I had an appraisal done shortly after she passed, because it is my understanding that "her" cost basis is 1/2 of that appraised value; regardless of the original purchase price and the cost of any improvements we made over the years. What I call "her" cost basis would be the half of the house that I inherited from her.

For "my" half, I take 1/2 the original purchase price plus 1/2 the cost of any IRS-approved improvements we made (finished basement, screened-in porch).

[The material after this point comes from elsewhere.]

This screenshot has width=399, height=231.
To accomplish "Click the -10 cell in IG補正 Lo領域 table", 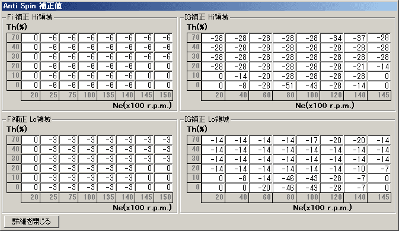I will point(356,169).
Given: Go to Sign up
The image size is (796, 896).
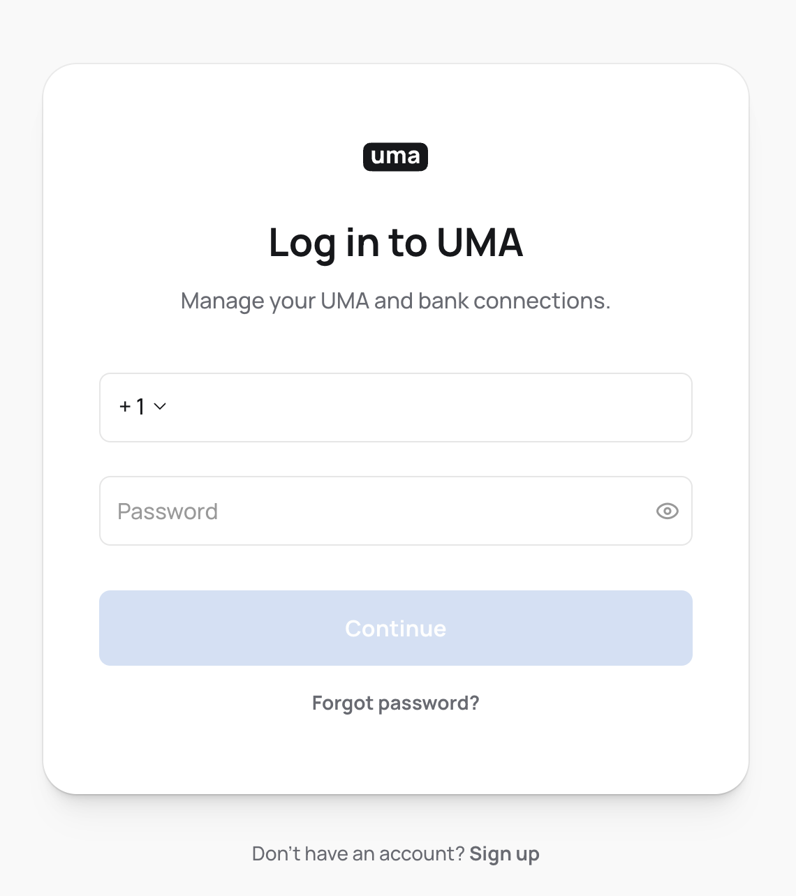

And then there is the sales price. I take that amount and subtract out any fees I pay to the buyer and seller agents, and also any IRS-approved work I have done in order to sell - painting, new carpet, etc.

Here's my question.

For tax/capital gain purposes, I've always thought of the two halves as separate. I calculate the profit (capital gain) on the half I inherited from my wife, and separately calculate the profit (capital gain) on "my" half. Then, since it's been more than two years since my wife passed, for her half I do not get to use the \$250,000 exclusion. But I do get the \$250,000 exclusion for "my" half.

So assume the profit on "her" half is \$30,000, and the profit on "my" half is \$200,000. Because I think of them as separate, I've thought of this as a \$30,000 long-term capital gain. No gain on my half because the profit is less than the \$250,000 exclusion.

But when I punch this information into TurboTax, it says \$0 gain. It never asked about my wife's passing, so (I assume) it's just combining the two profits, coming up with \$230,000, and applying my exclusion.

Is that the correct way to treat the gain? And thus my "two halves" thinking has been incorrect all along?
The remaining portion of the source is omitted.